_Requirement:_ Take the line that has "Tap the Signal title text" in it and every line after it to the end of the entries, and reproduce them exactly.

(Stored data entries)
* * * *

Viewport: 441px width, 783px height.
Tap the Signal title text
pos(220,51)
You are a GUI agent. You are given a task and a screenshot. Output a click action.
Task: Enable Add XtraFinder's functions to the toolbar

* * * *

_Final answer:_
Tap the Signal title text
pos(220,51)
You are a GUI agent. You are given a task and a screenshot. Output a click action.
Task: Enable Add XtraFinder's functions to the toolbar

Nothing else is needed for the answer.